Nur mit einer sicheren Bindung können sich Kinder ihrer Umwelt zuwenden, sie entdecken und sich aktiv die Welt aneignen, wie es Professorin Renate Zimmer vom Niedersächsischen Institut für Frühkindliche Entwicklung formuliert. Dies zu negieren, ist eine pädagogische Bankrotterklärung und bedroht den Erfolg der Erziehungsarbeit in unseren Kitas.

(Beifall der AfD)

Zeigt sich allein darin schon die Realitäts- und Praxisferne des vorliegenden Entwurfs, so erhärtet sich dieser Eindruck noch beim Blick auf das neue System zur Personalberechnung. Bot das bisherige Gruppenprinzip den Einrichtungsträgern eine gewisse Flexibilität und Planungssicherheit, sollen künftig nur noch die exakte Anzahl der Plätze und deren Auslastung von Bedeutung sein. Zahlreiche Rechenmodelle belegen, dass hierdurch Stellenstreichungen notwendig werden, was die angesprochene Fachkraft-Kind-Relation weiter verschlechtern wird. So rechnet beispielsweise die Stadt Landau mit 44, der Kreis

Bad Dürkheim sogar mit 144 wegfallenden Stellen.

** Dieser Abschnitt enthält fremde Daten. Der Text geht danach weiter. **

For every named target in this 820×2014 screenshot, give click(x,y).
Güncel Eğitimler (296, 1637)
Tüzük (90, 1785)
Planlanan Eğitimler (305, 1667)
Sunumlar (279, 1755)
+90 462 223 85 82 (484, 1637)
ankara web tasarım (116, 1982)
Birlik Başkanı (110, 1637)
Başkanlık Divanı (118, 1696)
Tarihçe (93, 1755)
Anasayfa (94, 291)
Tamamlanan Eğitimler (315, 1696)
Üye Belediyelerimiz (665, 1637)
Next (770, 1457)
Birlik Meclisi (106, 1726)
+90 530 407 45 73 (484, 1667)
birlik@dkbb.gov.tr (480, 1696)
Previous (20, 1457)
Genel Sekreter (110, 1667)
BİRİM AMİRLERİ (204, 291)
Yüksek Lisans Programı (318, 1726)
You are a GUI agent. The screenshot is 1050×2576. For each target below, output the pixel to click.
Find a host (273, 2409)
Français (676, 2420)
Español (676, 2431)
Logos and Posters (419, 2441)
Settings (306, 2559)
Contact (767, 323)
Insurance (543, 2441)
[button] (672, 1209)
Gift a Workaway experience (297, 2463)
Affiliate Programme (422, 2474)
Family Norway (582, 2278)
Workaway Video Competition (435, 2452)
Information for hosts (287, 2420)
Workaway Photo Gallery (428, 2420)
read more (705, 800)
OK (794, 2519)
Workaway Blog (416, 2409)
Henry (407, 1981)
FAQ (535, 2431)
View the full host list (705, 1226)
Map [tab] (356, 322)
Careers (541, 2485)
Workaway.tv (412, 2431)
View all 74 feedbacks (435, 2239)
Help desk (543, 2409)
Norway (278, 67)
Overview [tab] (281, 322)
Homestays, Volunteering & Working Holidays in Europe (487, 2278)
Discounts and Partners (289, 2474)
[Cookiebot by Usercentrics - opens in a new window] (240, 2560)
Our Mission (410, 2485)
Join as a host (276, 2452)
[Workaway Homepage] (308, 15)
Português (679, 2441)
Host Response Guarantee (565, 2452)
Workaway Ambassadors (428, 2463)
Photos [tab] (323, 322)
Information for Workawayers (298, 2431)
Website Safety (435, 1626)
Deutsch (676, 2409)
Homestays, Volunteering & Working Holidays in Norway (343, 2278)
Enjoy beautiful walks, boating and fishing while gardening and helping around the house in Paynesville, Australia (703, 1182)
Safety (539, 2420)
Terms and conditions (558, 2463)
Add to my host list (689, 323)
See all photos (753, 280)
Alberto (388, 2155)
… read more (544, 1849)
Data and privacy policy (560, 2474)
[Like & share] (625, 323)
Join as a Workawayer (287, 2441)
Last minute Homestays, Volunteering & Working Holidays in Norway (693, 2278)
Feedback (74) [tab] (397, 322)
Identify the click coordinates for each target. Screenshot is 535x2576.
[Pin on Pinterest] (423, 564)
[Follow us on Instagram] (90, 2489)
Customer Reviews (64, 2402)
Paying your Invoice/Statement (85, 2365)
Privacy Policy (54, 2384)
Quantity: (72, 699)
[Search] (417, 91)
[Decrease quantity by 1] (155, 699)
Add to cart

Darüber hinaus soll es eine vollständige Personalkostenerstattung nur dann geben, wenn mindestens 92 % der vorgehaltenen Plätze im zurückliegenden Abrechnungsjahr auch tatsächlich belegt waren. Damit drohen Kita-Trägern, die unter diesem Wert bleiben, im Nachhinein erhebliche Finanzierungslücken. Das betrifft vor allem kleine Einrichtungen im ländlichen Raum, denen auf diese Weise jede Planungssicherheit verloren geht.

Die Folgen lassen sich leicht abschätzen: befristete Arbeitsverträge und Teilzeitstellen. Das aber schadet nicht nur den betroffenen Erzieherinnen und den Kindern, sondern mindert insgesamt die Attraktivität des Erzieherberufs und wird kaum dazu beitragen, den allseits beklagten Fachkräftemangel zu beheben.

Als wäre das alles noch nicht genug, lässt man die Träger auch bei den zu erwartenden Investitionen finanziell im Regen stehen. Eine durchgehende siebenstündige Betreuung inklusive Mittagessen ist sicher für viele Familien hilfreich; aber sie braucht geeignete Räumlichkeiten, die den Einrichtungen häufig nicht zur Verfügung stehen. Wieder einmal verteilt die Landesregierung Wohltaten zulasten anderer.

(Beifall der AfD)

Meine Damen und Herren, euphemistische Gesetzestitel erfreuen sich zurzeit großer Beliebtheit. Fast könnte man den Eindruck haben, je schlechter ein Gesetz, desto schöner der Name;

(Heiterkeit bei der AfD)

denn bei genauerer Betrachtung entpuppt sich vieles als Etikettenschwindel. Auf Ihre Kita-Novelle, Frau Ministerin, trifft dies definitiv zu. Sie ist weder gerecht noch gut und am allerwenigsten zukunftsweisend.

(Beifall der AfD)

Sie würde nicht zu einer flächendeckend besseren Kinderbetreuung führen, sondern den ohnehin schon unzureichenden Qualitätsstandard weiter verschlechtern, und sie würde nicht zuletzt die Träger mit unkalkulierbaren Risiken und Kosten belasten.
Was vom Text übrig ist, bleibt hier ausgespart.